Nous continuerons à travailler en étroite collaboration avec le CNP dont Bernard Iung prend la présidence.  Je tire deux enseignements de cette année à la tête de la structure fédérative de notre spécialité :

  • Lorsque vous avez dans la même pièce Christophe Leclercq, Ariel Cohen, Christophe Piot, Simon Cattan, Walid Amara, Jean-Pierre Binon, Marc Villacèque, Jean-Claude Dib, vous ne ressortez pas à la fin de la journée avec la même vision de la spécialité que celle que vous aviez le matin même. C’est dans cette dynamique qu’a été élaboré le Livre Blanc de la Cardiologie dont les 14 propositions diffusent largement au-delà dans le monde de la santé.
  • Lorsque le CNP porte une parole argumentée, avec des dossiers travaillés en amont, fort de nos différences mais avec l’intérêt de la profession comme objectif, les choses avancent beaucoup plus vite et de manière beaucoup plus efficace que lorsque les réunions se font à la dérobée, chacun de son côté, à la Porte de Montreuil, à la plaine Saint-Denis ou rue de Ségur.

Avec qui allez-vous travailler ?

Pour être efficace le syndicat doit voir un organe efficace de communication. Jean-Pierre Binon continuera bien sûr à présider Cardiologue Presse qui édite à la fois la revue Le Cardiologue et la lettre d’information électronique CardioHebdo.
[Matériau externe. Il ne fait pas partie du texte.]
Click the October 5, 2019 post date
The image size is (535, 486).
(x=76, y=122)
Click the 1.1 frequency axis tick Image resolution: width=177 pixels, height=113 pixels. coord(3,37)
Nous avons la chance de compter dans notre comité rédactionnel François Diévart, Maxime Guenoun, Frédéric Fossati, Nathalie Zenou à la fois rédactrice et coordinatrice. Serge Sarzotti dont chacun apprécie au quotidien les qualités de synthèse bibliographique, nous rejoindra bientôt.

En-dehors de ces médias traditionnels, nous allons mettre encore plus l’accent sur la communication via les réseaux sociaux. Soyez tous prêt à tweeter, « linkediner », « youtuber » … pour relayer nos idées.

Et les patients ?

Le projet ne pourrait pas être complet sans la participation des patients. Jean-François Thébaut, ancien cardiologue maintenant de l’autre côté la barrière, continuera à nous apporter son expertise et sa sagacité ; nous continuerons à enrichir nos liens notamment avec les associations de patients atteints d’insuffisance cardiaque déjà associées à la lettre ouverte récente du CNP aux autorités et dans laquelle nous dénoncions les menaces sur la télésurveillance. Ce partenariat est essentiel à l’aire de la certification périodique puisqu’un volet y sera spécifiquement dédié. Il n’y a que des avantages à pratiquer la coconstructition.

Et le syndicat ?

Sur un plan plus structurel, cette mandature verra probablement notre déménagement de la rue Niepce et une réforme de nos statuts notamment quant aux modalités d’appel de cotisations. Thierry Garban, notre secrétaire général, mènera à bien cette réforme.

Patrick Joly et Marc Villacèque réactiveront la commission humanitaire que le Covid ne nous avait pas permis de développer.

De plus, je vois deux éléments essentiels pour l’avenir qui constituent des objectifs pour la fin de mandature : avoir mis en place les conditions d’un renouvellement générationnel et d’une féminisation de notre structure :

  • Nous sommes en contact avec le club des cardiologues formation et les associations d’internes notamment pour faire vivre notre plateforme de mise en contact Cardiolink.
  • J’ai donné carte blanche à Fanny Dounia pour mener un groupe de réflexion qui fera des propositions pour que nos consœurs cardiologues intègrent la gouvernance de nos structures. Elles seront d’ici peu majoritaires dans les effectifs des cardiologues et doivent participer à l’organisation professionnelle de leur avenir.

Quel message devons-nous retenir ?

La période qui s’ouvre pour le SNC va être agitée et incertaine mais c’est cela qui la rend intéressante. Une équipe motivée et renouvelée est déjà au travail. Notre seul moteur est l’action au service des cardiologues. Les jetons de présence et le ronron du plaçou[1] ne sont pas notre culture. Notre seule légitimité vient du nombre de nos adhérents, et c’est de là que nous tirons énergie. Plus nous serons nombreux, plus notre voix portera. Rejoignez-nous pour construire ensemble la cardiologie de demain !

[1] Expression limousine désignant un emploi obtenu grâce à l’entregent de quelqu’un, généralement un poste de planqué.